Yes, Houston was booming at that point. The scene in the Montrose area was incredible, and you could play thirty nights a month in all these Montrose clubs that were full of people who had money. And you could walk to all your gigs! My amplifier stayed at one club for more than two years. I mean, I’d play there 24 times a month. It was incredible.
What happened to precipitate your move to Los Angeles?
Well, I needed more opportunity. I remember looking for a bass player in Austin, and there were only about ten to choose from. If I moved out to Los Angeles, there’d be a hundred of them. And then if none of those hundred ended up working, then there’d be another list of a hundred. I just needed to do that.
So you went to L.A. Did you move there with the intent of playing your own music?
Yeah, I had a band in Austin that really didn’t play many gigs, but we did play original music. I wasn’t the singer, but I was writing some of the songs. I moved out to Los Angeles to start a band and find more opportunities.
And instead you met Lucinda Williams. How did that happen?
She had just come out there. She was living in Austin, and she came out for a week or so to do a show. My friend Michael Bannister was going to be the drummer on this show, and I think maybe David Grissom was her guitar player then? Well, somebody was flying out from Austin to do the show but couldn’t do the rehearsals, so I just ended up doing the rehearsals as a favor. I sort of fell into her band that way. She ended up moving out there, and I ended up being first her bass player and then her guitar player.
ou spent eleven years playing with and producing for Lucinda, leaving during the Car Wheels on a Gravel Road sessions. Were those sessions really as bad as everyone’s reported?
Uh, yeah. Probably worse.
What happened?
There was always a balance of the music versus the rest of it. And then the scales tipped. You know, I could always walk away when it got crazy. And then all of a sudden I couldn’t. So I quit.
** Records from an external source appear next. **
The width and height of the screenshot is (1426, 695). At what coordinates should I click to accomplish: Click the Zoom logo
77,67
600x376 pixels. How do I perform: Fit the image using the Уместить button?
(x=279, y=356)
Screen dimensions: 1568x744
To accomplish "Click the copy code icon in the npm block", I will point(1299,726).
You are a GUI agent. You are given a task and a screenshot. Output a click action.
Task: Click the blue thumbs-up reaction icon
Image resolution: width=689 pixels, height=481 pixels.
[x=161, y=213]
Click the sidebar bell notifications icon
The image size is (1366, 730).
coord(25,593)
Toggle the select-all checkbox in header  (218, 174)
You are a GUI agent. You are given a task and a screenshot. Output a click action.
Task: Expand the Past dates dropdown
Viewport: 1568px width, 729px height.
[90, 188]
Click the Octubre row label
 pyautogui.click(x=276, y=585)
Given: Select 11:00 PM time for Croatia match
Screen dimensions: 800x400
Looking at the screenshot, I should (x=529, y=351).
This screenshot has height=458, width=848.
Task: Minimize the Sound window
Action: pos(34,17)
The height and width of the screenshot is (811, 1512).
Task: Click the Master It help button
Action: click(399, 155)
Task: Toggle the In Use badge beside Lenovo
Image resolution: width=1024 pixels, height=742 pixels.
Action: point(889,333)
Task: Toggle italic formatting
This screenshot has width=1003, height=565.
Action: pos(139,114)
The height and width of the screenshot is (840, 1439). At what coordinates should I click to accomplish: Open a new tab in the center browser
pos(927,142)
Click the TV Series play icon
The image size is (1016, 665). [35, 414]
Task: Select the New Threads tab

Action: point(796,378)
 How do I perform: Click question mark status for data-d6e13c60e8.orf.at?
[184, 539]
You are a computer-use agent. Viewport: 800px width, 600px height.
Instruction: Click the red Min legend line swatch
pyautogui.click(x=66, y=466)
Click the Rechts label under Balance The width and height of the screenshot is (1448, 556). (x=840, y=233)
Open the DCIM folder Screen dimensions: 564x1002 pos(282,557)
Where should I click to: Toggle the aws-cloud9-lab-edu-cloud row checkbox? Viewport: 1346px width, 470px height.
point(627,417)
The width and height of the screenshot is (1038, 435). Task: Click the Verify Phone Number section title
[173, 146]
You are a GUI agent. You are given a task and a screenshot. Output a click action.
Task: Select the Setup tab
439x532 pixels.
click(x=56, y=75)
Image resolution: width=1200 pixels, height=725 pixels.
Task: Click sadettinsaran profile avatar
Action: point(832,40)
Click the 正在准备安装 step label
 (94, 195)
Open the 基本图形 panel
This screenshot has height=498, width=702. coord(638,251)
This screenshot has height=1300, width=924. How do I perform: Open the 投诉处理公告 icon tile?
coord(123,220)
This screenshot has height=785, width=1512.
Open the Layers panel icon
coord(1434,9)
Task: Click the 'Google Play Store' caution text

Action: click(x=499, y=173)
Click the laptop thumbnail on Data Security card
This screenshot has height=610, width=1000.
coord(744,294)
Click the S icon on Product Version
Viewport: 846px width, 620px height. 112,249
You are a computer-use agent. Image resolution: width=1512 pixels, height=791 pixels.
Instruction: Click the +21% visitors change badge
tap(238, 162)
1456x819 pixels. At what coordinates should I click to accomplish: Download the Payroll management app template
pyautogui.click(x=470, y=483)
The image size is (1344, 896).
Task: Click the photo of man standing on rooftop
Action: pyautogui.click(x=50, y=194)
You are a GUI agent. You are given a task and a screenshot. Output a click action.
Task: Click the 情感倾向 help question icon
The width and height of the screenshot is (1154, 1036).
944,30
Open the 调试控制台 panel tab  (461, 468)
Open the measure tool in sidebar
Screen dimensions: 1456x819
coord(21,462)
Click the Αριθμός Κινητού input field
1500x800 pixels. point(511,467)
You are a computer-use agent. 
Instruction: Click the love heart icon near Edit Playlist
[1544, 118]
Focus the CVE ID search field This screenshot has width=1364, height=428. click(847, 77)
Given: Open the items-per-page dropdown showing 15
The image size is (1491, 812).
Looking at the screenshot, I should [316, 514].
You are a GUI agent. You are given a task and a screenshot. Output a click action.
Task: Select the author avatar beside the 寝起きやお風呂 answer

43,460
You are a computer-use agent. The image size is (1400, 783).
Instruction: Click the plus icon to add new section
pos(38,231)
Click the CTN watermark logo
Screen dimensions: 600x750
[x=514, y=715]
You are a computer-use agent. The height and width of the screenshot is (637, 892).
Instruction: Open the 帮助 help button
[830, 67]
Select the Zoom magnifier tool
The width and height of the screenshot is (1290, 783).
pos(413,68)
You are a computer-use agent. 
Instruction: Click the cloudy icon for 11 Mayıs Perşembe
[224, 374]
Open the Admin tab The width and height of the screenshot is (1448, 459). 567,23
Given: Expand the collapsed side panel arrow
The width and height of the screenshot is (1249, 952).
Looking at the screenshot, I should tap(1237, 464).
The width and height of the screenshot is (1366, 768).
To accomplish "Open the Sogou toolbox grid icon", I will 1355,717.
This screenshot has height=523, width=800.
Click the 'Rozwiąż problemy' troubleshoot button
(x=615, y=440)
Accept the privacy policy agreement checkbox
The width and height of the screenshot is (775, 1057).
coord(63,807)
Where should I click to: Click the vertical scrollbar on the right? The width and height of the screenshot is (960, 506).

That was more than ten years ago. Have you reconciled?
No, I haven’t spoken to her.
Was 1988’s classic Lucinda Williams the first record you ever produced?
Yes. I was playing these shows with Lucinda around Hollywood, and we had a cool band and she had great songs, but we were making $8 or $10 a night—for the whole band. It was too much work for too little pay. I was trying to think of a way to tell her that I was going to quit when she called me up and said, “We have a record deal. Who’s going to produce it?” And I said, “I will!”
What made you think you could do it?
I’d always been the guy in the band with the tape recorder. I knew the records I liked, and I knew how to make things sound that way.
You’re known as a musician’s musician, but in a way, you’re an anti-musician. You’re not about flash or having a lot of gear.